Friday, January 8, 2010

Stew on This...

Dear Readers,

It's been a while since I've written, and I apologize. Seems like my little company has grown some amazing wings and it's been a while since I've had time to consider how I got here. I'm trying to take more time to appreciate my life and all the details that make it beautiful.

A few days ago, an acquaintance sent me an email asking various questions about my business so she might borrow some of my tips to help kick start her own entrepreneurial success.

I revealed as much as I could to help her.

How much did it cost to design your Website? Tens of thousands, I told her. I invested in a company, a dream, not a New York City apartment.

How long did it take you to get Savvy Auntie off the ground? A year, I explained.

How long did it take to see success? Twenty-three minutes, I said. That's how soon after I launched that I received an email from a digital media buying agency.

Maybe I just need more patience with myself, she concluded.

Patience. It's something I've been working on. Until recently, I wouldn't have characterized myself as someone with much of it. Even as a child, I remember wanting what I wanted when I wanted it - NOW! It wasn't because I was a spoiled-brat... or a child without boundaries. I just simply saw a target and wanted to achieve it. I didn't take my parents' no-s for an answer. Nor anyone else's. I just saw what I wanted and went for it. Even if it took a lot wishing on wish chips. (I did get that pink room, by the way.)

But a lack of patience isn't always a good thing.
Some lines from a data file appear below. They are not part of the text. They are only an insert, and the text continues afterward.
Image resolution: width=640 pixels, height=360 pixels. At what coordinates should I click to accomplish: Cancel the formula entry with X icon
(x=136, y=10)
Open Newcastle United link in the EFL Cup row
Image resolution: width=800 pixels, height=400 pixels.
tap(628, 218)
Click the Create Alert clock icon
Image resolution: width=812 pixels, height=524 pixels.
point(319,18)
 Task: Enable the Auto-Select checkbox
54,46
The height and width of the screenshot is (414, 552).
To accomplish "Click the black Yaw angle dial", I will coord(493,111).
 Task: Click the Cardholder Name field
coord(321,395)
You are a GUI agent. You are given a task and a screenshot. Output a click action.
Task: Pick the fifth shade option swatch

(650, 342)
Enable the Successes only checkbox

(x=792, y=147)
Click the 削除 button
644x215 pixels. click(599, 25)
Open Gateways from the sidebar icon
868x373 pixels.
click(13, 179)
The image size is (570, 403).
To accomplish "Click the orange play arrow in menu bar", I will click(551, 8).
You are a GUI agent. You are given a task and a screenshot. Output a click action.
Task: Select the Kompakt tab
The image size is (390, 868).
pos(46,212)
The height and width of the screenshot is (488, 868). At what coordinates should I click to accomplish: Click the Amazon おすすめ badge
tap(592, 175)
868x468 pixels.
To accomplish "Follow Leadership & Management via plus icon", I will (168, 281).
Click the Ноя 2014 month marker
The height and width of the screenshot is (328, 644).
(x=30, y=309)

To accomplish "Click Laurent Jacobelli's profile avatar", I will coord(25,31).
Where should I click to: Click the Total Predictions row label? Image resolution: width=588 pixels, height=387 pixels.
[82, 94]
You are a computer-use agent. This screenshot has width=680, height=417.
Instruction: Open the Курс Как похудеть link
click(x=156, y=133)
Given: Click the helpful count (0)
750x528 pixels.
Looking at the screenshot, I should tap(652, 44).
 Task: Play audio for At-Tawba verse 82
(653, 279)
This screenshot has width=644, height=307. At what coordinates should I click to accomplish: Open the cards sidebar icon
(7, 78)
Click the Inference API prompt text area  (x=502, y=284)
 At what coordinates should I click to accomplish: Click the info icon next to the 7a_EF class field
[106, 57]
We make decisions too quickly, make purchases without thinking of options, make the first right instead of the third left just because it's the first open path we see.

So I've been practicing patience.... and realizing more and more the difference between being patient (waiting for things to happen to me and my business) and practicing patience (being in control of making smart decisions in the right time... even if it takes longer than I expected.)

Being patient means sitting on couch waiting for success to knock on your door like a pizza being delivered.

Practicing patience means investing time and often money into your business.... like cooking a stew.... watching it simmer and cook... adding a little more flavor here, stirring it a little there...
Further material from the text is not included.